Most SysRPL commands do not check if they get correct arguments - there are dedicated SysRPL commands to ensure that, and the typical implementation of a UserRPL command consists of a bunch of these checking commands followed by the commands that actually perform the operation. In HEAD's case, after confirming that at least one object is on the stack, and it is a list, this command sequence is run:

Code:

::

  DUPLENCOMP

  #0=case

  PTR 1933C

  CARCOMP

;

where CARCOMP is the command that actually does the work, and the unnamed program at address 1933C is:

Code:

::

  # 501

  ERROROUT

  (some irrelevant stuff follows; it's only here due to extreme code size optimization and cannot be reached normally due to the never-returning error handler launched by the previous command)

;

Translated into UserRPL commands, HEAD would therefore look approximately like this:

Code:

\<<

  DUP SIZE

  IF 0. ==

  THEN #501h DOERR

  END

  (actually retrieve the first element of the list here)

\>>

The crucial bit is the error checking code for empty lists. It counts the elements in the list and checks if that number is 0. In RPL a list is just a sequence of objects terminated by an end-of-list token (called SEMI, its address in the 49g and later is 0312B), similar to a null-terminated character string in C. Getting the list length has to be done like the C function strlen: walking through the list and adding 1 for any element encountered until the end token is reached. That obviously takes longer the more elements the list has.
In the end, even though HEAD should only need to access the first element in the list, it walks through the entire list.
You might wonder why it doesn't just pull the first element and then checks if it's SEMI ... the answer is "don't do that", because a SEMI on the stack can cause serious trouble, e.g. when it's decompiled for displaying or editing (the decompiler goes "what the heck ended here" and might very well crash or wreak havoc in your RAM). The proper solution would be the NULLCOMP? SysRPL command which does the zero-length check in ASM and only pushes the result of the comparison to the stack.

GET is a similar case. If it gets a list and a real number (it can process much more, e.g. a matrix and a list which should contain one or two elements, but we'll ignore that for now), then it checks if the number is 0 or lower (that's an error, of course), and finally if the number is at most the list length. How does it get the list length, you ask? Why, DUPLENCOMP of course! So the performance issue for long lists is the same as with HEAD.
The faster way would have been to use ASM code to walk through the list until either the desired index or the end is reached, which obviously avoids walking all the way to the end of a long list when the index is small. Unfortunately that ASM code would be significantly longer, and the error-generating subprogram of HEAD already showed us a glimpse of how tight the size limits were and what mad tricks the developers used to keep the size down. (As a matter of fact, some runstream abuse would have allowed writing this procedure in SysRPL as well, but at a similar size to the ASM version, and slower for high indices too.)

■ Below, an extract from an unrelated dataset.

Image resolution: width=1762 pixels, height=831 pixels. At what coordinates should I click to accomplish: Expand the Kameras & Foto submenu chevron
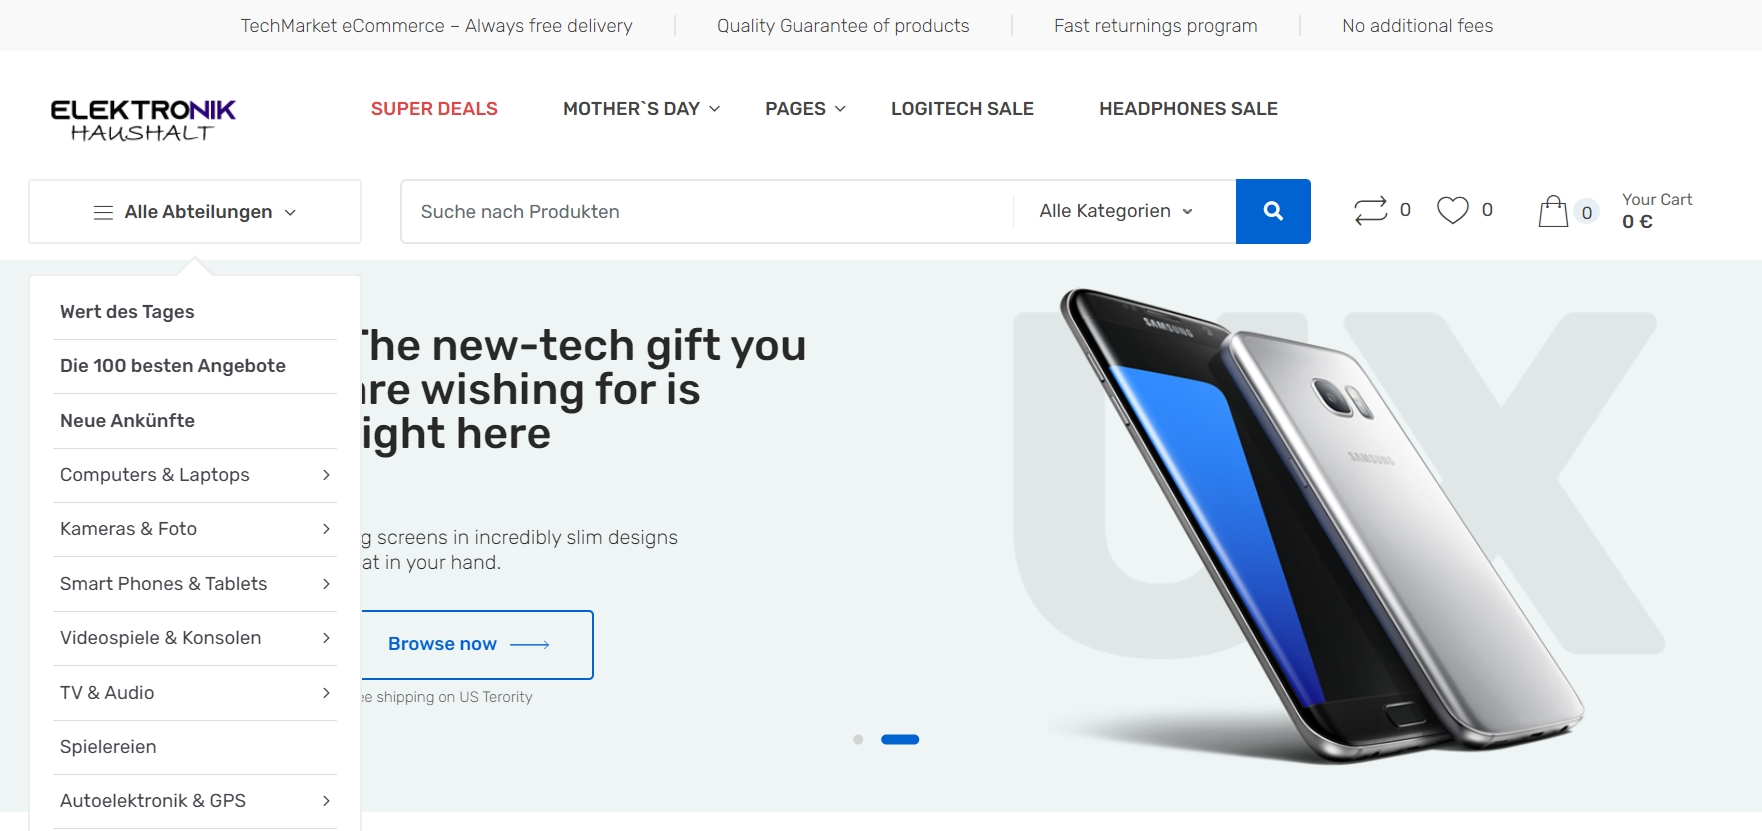tap(326, 529)
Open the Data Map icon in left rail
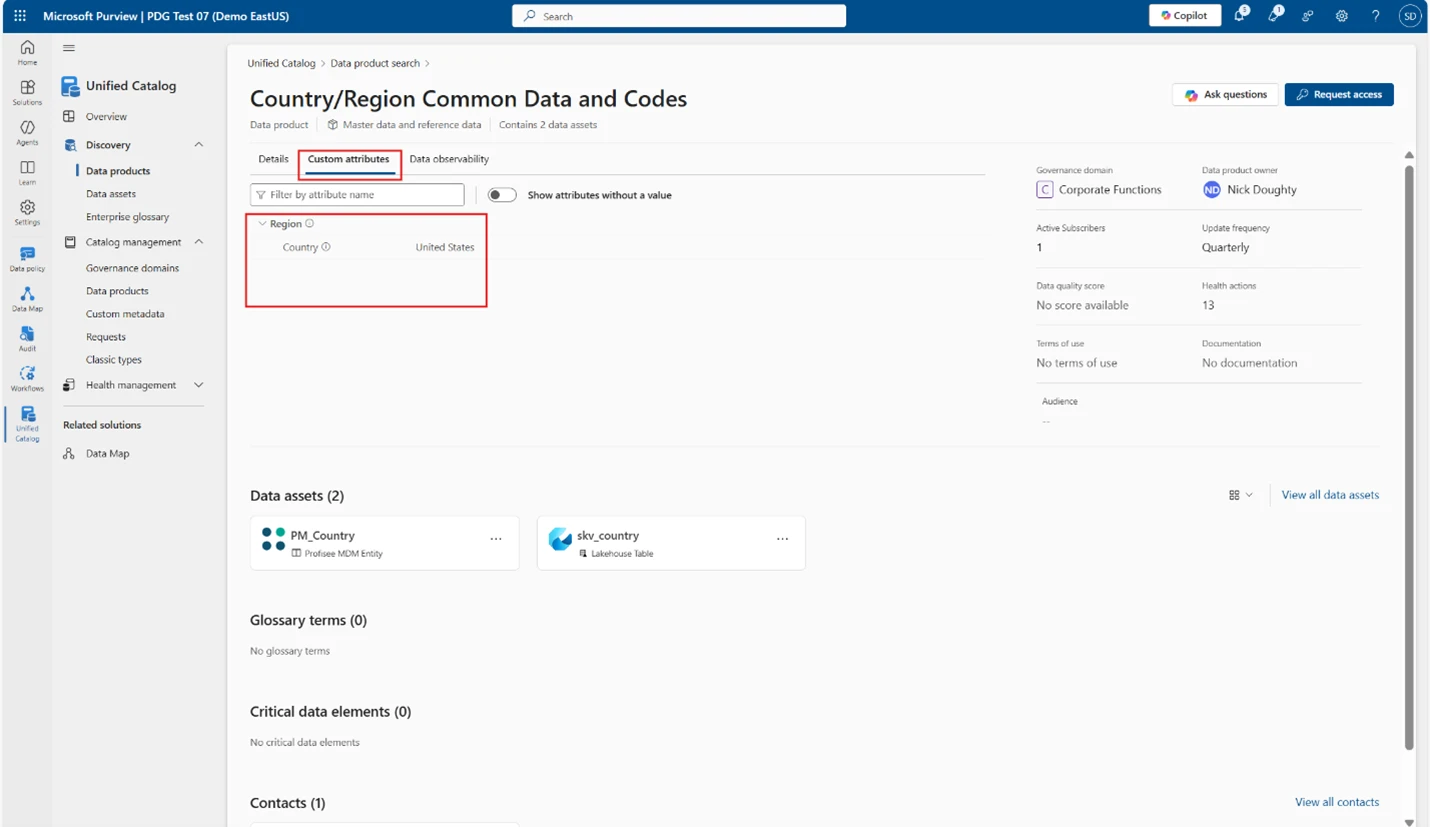Image resolution: width=1430 pixels, height=827 pixels. click(27, 298)
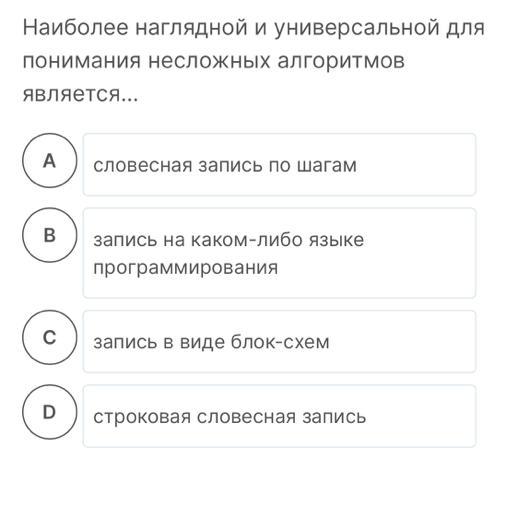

SUB is a rare beast. Its list-and-two-reals version just converts the numbers to system binary integers and refers to a SysRPL command without prior index-checking. Instead (believe it or not - if you don't, SUBCOMP is the command to read up about), the ASM code contained in that command performs the checks while it's doing its duty, similar to how I outlined in the paragraph about how I would have liked GET to be implemented.
With that knowledge in mind, maybe GET should have just called the internal version of SUB... that would have been possible in the same size GET's list-and-real version has now, but I don't think we'll get another ROM version, so that's a moot point anyway.

Edit: forgot to explain TAIL vs. 2. OVER SIZE SUB. While TAIL is a romptr like HEAD whereas none of the commands in the replacement sequence are, the performance difference is much easier to explain. TAIL actually does the SysRPL equivalent of 2. 1048575. SUB (note: larger-than-length stop index doesn't bother the internal version of SUB, and the UserRPL command SUB even inherits that trait), so the difference is obviously your use of OVER SIZE. Again, measuring the size of a list involves walking all the way through it, so SIZE takes a while to finish on your long list, whereas the large number used by TAIL is just a constant which gets put on the stack without any lengthy calculation. (By the way, the exact value of this constant has a meaning, it's the largest number representable by a 20-bit unsigned integer, which is what system binary integers really are.)